STUDY TEXT:
Accreditation of Colleges and Universities
Most people don't take into account the accreditation of a school when applying, but it can play a big role in terms of employment beyond college, in terms of financial aid, transferability of credits, etc. The link provides information about institutions that are accredited by accrediting agencies that are recognized by the US Dept. of Educ:
Other useful sites include:
http://www.ed.gov/admins/finaid/accred/edpicks.jhtml?src=ln, http://www.ed.gov/admins/finaid/accred/list.jhtml, http://www.ed.gov/admins/finaid/accred/index.html?src=qc, http://www.chea.org/
Accreditation can be quite important in terms of applied sciences and fields such as architecture, medicine, law, and others. There are all types of occupational schools popping up, for-profit institutions, etc. that may be appealing but are not accredited and can negatively affect one's abilities to be licensed to legally practice in areas.
If one is considering transferring or obtaining advanced degrees, insufficient (or otherwise) accreditation can also negatively affect transferability of credits or whether one degree is recognized as valid by a graduate or post graduate institution.
I know less about the financial aid aspects of accreditation, but information is available at the sites above.
One can also use the accreditation information by contacting the accrediting agency to find out if complaints have been filed against a given institution recently, how many complaints, why, etc.

MATERIAL PROVIDED:
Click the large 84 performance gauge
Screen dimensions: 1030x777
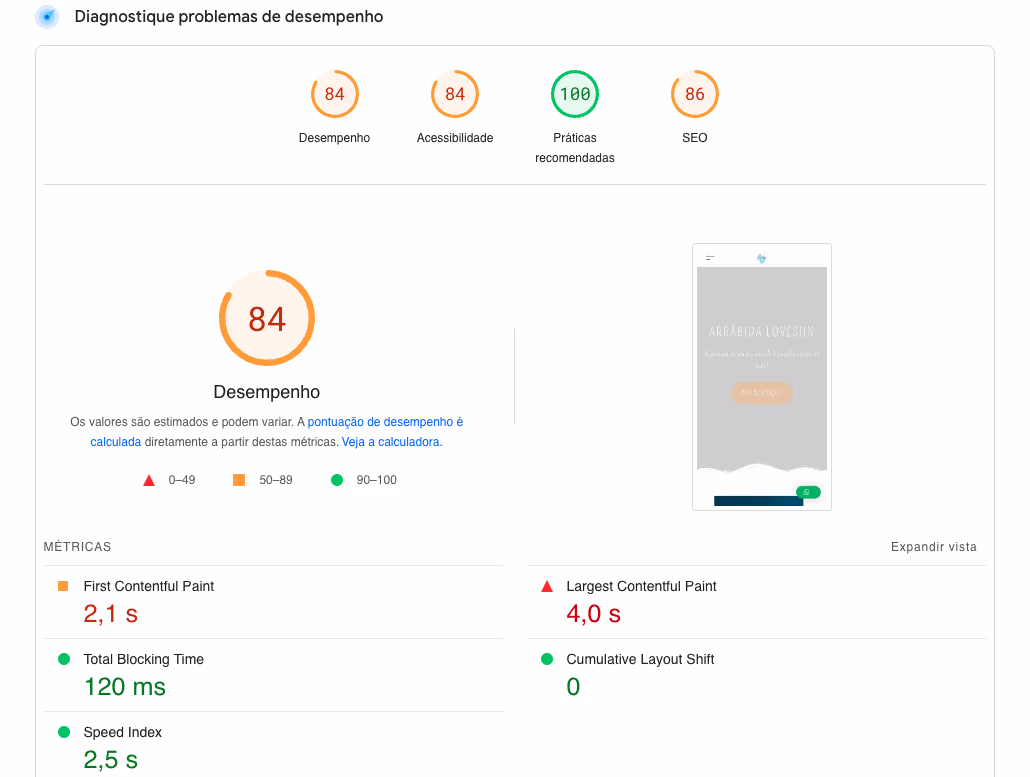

* * *

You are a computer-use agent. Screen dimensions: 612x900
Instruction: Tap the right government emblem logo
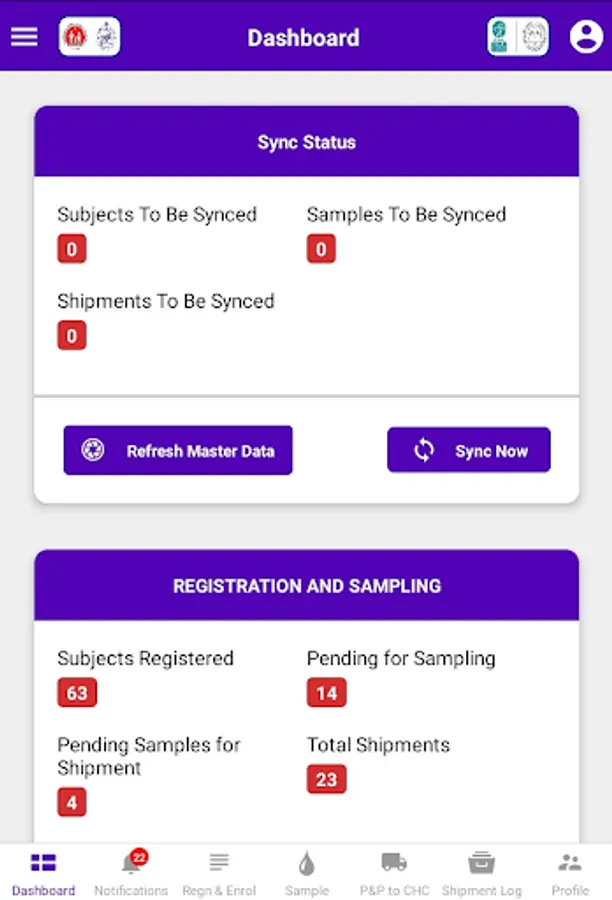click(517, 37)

WORK ITEM: List every web address given in the accreditation text as one of the other useful sites. Work only from the text on college and university accreditation. Do not use the entries.

EXPECTED ANSWER:
http://www.ed.gov/admins/finaid/accred/edpicks.jhtml?src=ln
http://www.ed.gov/admins/finaid/accred/list.jhtml
http://www.ed.gov/admins/finaid/accred/index.html?src=qc
http://www.chea.org/